При задержке кровяного заноса в полости матки на более продолжительное время кровяные сгустки организуются, оплотневают, обесцвечиваются, приобретают на разрезе вид мяса. Эта форма называется мясистым заносом.
Отмершее плодное яйцо может оставаться в матке несколько месяцев, иногда даже лет. Если прежние авторы категорически отрицали возможность длительной задержки плодного яйца в полости матки, то современные авторы придерживаются противоположной точки зрения.
Говоря об изменениях плодного яйца при его задержке в полости матки, нельзя обойти молчанием вопрос о зародыше (плоде), который при этом подвергается различным превращениям.
При выкидышах ранних сроков (до 2 месяцев) зародыш может рассосаться. Какой процесс при этом происходит, еще точно не установлено.

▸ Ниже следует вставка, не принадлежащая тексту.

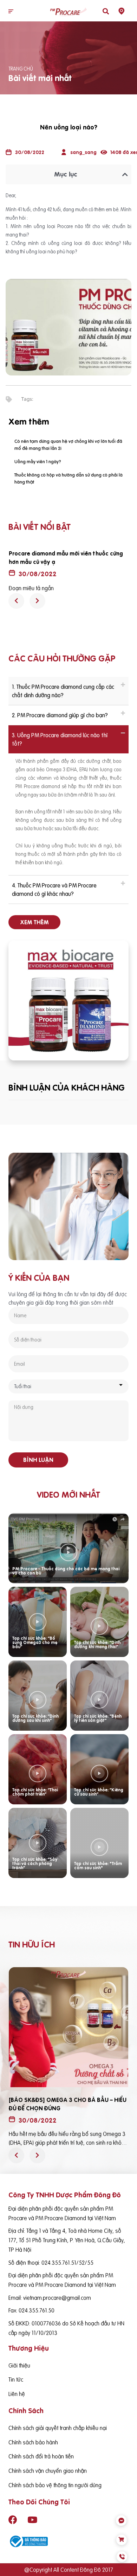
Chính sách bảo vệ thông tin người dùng (55, 2485)
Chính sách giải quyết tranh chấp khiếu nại (57, 2428)
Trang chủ (20, 68)
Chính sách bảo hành (33, 2442)
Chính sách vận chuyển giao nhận (47, 2471)
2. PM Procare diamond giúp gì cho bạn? (60, 715)
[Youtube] (32, 2520)
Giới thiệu (19, 2365)
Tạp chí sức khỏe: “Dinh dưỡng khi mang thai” (97, 1644)
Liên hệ (16, 2394)
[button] (10, 11)
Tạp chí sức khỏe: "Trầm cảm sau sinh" (98, 1866)
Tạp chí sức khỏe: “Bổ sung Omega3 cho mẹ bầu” (35, 1642)
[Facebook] (12, 2520)
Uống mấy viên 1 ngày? (37, 461)
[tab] (68, 691)
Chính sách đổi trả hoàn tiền (41, 2456)
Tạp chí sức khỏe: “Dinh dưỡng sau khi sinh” (35, 1718)
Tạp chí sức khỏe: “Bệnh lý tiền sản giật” (98, 1718)
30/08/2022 (38, 574)
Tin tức (15, 2379)
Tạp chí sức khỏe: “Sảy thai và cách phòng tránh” (35, 1863)
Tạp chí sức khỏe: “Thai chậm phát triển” (35, 1792)
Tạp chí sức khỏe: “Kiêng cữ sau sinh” (98, 1792)
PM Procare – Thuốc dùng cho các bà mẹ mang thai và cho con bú (65, 1571)
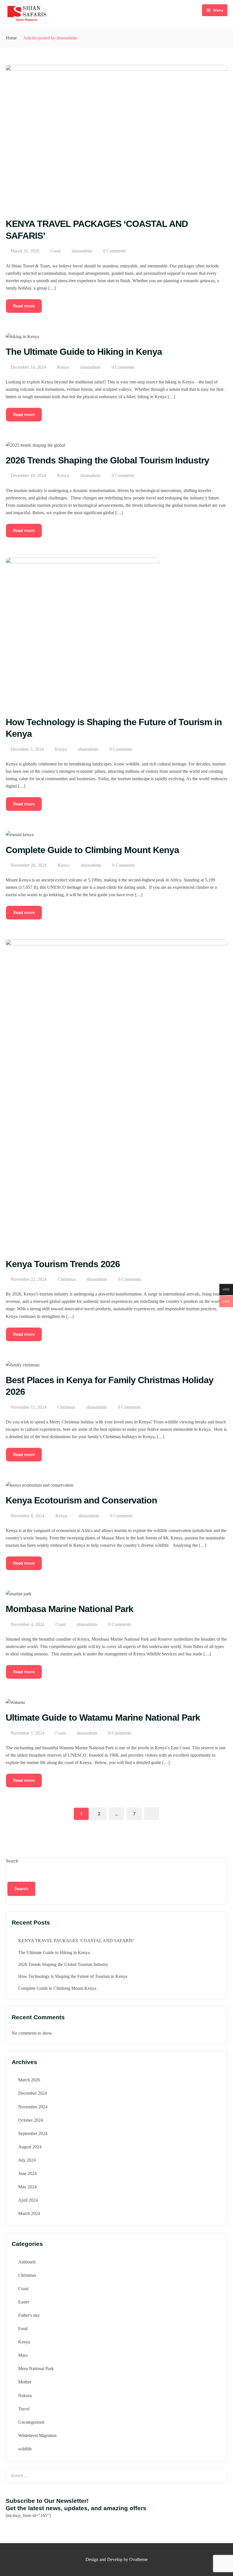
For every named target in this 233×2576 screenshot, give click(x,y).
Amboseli (27, 2261)
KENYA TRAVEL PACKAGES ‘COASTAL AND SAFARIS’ (76, 1940)
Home (11, 37)
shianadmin (82, 250)
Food (23, 2328)
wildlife (25, 2448)
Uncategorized (31, 2422)
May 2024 (27, 2186)
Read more (24, 306)
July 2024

В более поздние сроки плод подвергается, в зависимости от отсутствия или наличия в матке бактерий, либо процессу мацерации, либо ихорозному распаду.
При мацерации покровы плода имбибируются, а затем наступает аутолиз. Околоплодные воды благодаря гемолизу получают кровавую окраску, пуповина буреет, цвет кожи становится красным - foetus sanguinolentus.
Значительно реже при несостоявшемся выкидыше наблюдается мумификация плода. В этом случае околоплодные воды всасываются, плод сморщивается и высыхает, кожа его тесно прилегает к костяку, туловище уплотняется.
Этот процесс чаще всего наблюдается на плодах старше 3 месяцев.
Еще реже наблюдается скелетирование, т. е. распад мягких частей с обнажением костей, которое происходит без доступа бактерий.
В единичных случаях наблюдается окаменение плода (litopaedion) с отложением солей как в его тканях, так и в оболочках яйца (kelyhopaedion).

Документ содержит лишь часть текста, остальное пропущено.